Java RowSets are JavaBeans (therefore serializable) that can be connected or disconnected (since JDBC 2.0). There may be as many RowSets as database vendors or as data access frameworks vendors, but Sun typically provides us with 3 RowSets by default :
the "CachedRowSet" : disconnected RowSet that caches its info in memory (data and meta-data). This object is not adapted to manipulating huge sets of information, but its memory print is quite light (indeed, in terms of libraries, no need to have a full JDBC driver ! The CachedRowSet is ideal for light clients that don't need a full implementation of JDBC.
The "JDBCRowSet" : a simple wrapper of the ResultSet which makes it compatible with the JavaBeans specification. The aim is typically to enable graphical application designers to graphically “bind” datasources to graphical widgets (Jtable, Jtree, JList)
the "WebRowSet" : a connected RowSet that uses HTTP to dialog with a server side component responsible of the data access (typicallly a JSP/Servlet, but why not an ASP.NET...).
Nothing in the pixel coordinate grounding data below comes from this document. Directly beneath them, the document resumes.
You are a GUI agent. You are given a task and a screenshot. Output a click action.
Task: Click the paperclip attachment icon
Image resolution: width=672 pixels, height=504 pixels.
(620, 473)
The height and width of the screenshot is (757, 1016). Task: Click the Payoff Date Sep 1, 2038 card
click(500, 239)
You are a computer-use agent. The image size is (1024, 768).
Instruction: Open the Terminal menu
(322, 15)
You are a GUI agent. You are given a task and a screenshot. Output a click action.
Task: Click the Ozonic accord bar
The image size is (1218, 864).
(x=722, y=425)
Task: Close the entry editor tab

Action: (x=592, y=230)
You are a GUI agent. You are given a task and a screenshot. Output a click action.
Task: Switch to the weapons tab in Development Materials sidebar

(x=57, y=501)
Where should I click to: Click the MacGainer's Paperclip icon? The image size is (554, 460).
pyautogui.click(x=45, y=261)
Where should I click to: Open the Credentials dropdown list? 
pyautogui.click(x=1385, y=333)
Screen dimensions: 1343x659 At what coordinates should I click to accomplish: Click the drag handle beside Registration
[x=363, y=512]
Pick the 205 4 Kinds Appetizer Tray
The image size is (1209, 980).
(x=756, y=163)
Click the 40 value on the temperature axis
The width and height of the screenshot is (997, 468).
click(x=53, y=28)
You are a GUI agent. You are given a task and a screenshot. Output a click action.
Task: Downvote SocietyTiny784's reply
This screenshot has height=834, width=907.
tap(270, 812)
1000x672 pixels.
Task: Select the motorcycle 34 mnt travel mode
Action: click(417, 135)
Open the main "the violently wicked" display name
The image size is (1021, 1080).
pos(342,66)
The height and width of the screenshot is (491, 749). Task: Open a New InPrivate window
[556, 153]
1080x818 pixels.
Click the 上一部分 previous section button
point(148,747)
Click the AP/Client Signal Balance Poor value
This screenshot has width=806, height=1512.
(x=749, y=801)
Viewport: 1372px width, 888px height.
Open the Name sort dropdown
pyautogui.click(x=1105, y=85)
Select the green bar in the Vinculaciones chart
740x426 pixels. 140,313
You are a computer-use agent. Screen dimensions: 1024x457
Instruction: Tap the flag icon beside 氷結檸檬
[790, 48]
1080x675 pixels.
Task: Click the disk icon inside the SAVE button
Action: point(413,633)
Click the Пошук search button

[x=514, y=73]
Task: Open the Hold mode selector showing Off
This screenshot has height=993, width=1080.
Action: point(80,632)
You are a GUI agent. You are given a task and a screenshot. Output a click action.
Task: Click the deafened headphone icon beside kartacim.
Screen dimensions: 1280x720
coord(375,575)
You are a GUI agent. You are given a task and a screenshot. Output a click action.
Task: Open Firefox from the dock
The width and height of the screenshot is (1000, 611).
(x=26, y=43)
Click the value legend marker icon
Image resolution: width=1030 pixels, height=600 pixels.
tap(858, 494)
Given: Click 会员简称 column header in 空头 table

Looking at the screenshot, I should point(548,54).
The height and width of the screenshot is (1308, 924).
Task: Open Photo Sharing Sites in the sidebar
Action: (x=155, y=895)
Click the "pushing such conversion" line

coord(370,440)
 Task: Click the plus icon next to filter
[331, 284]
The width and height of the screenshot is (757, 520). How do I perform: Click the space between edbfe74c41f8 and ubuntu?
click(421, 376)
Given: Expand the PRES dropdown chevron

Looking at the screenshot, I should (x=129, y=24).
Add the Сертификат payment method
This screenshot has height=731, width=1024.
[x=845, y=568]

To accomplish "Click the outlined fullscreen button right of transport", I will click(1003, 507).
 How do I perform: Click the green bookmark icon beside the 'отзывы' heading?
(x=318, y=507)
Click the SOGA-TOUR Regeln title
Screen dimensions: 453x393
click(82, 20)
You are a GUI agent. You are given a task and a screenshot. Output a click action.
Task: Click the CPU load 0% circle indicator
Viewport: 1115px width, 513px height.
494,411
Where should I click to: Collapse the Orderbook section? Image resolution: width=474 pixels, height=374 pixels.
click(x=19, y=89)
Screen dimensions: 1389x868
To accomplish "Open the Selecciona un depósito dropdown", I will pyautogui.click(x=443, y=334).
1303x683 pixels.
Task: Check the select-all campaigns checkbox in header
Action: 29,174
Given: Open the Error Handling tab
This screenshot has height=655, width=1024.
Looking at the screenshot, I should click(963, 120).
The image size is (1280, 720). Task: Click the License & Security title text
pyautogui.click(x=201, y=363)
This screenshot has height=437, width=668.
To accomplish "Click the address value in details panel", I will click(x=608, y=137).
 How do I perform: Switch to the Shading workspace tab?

In this list, only the CachedRowSet corresponds to a disconnected data access architecture. Here is a simple example of Java code manipulating this class :
Connection cnx = DriverManager.getConnection
("jdbc:HypersonicSQL:hsql://localhost");
Statement stmt = cnx.createStatement();
ResultSet rs = stmt.executeQuery("SELECT nom, prenom, age FROM Gurus");
CachedRowSet crset = new CachedRowSet();
crset.populate(rs);
crset.execute();
// Disconnect from the data source
rs.close();
stmt.close();
cnx.close();
// Disconnected data processing
while (crset.next()) {
System.out.println(crset.getString("nom"));
}
UtilisationCachedRowSet.javaIn this short Java code, you will have noticed that a RowSet stands for a record collection in our program memory. It is absolutely not connected to the data source we used. And to fill it, we just have to invoke « populate() ». In this example, we simply read information of the RowSet; we could have done that through a standard ResultSet and it would have been more efficient and less expensive in terms of memory occupation. But if the same data can be useful to our program again in the future, or if a complex data processing must be implemented in Java, our RowSet will act as a cache and will become very interesting because it will avoid many interactions between our application an the database.
The ADO.NET framework can also offers a disconnected data access mechanism; its central class is DataSet and globally behave as a RowSet. What is very interesting in the .NET platform is that everything is organized to easily manipulate a DataSet :
Creating and configuring a DataSet can be done by a simple drag and drop in VisualStudio.NET. Then, in the scope of a Web application, it is trivial to display our DataSet in an HTML table or a list using the <asp:Repeater> or <asp:DataGrid> Web controls.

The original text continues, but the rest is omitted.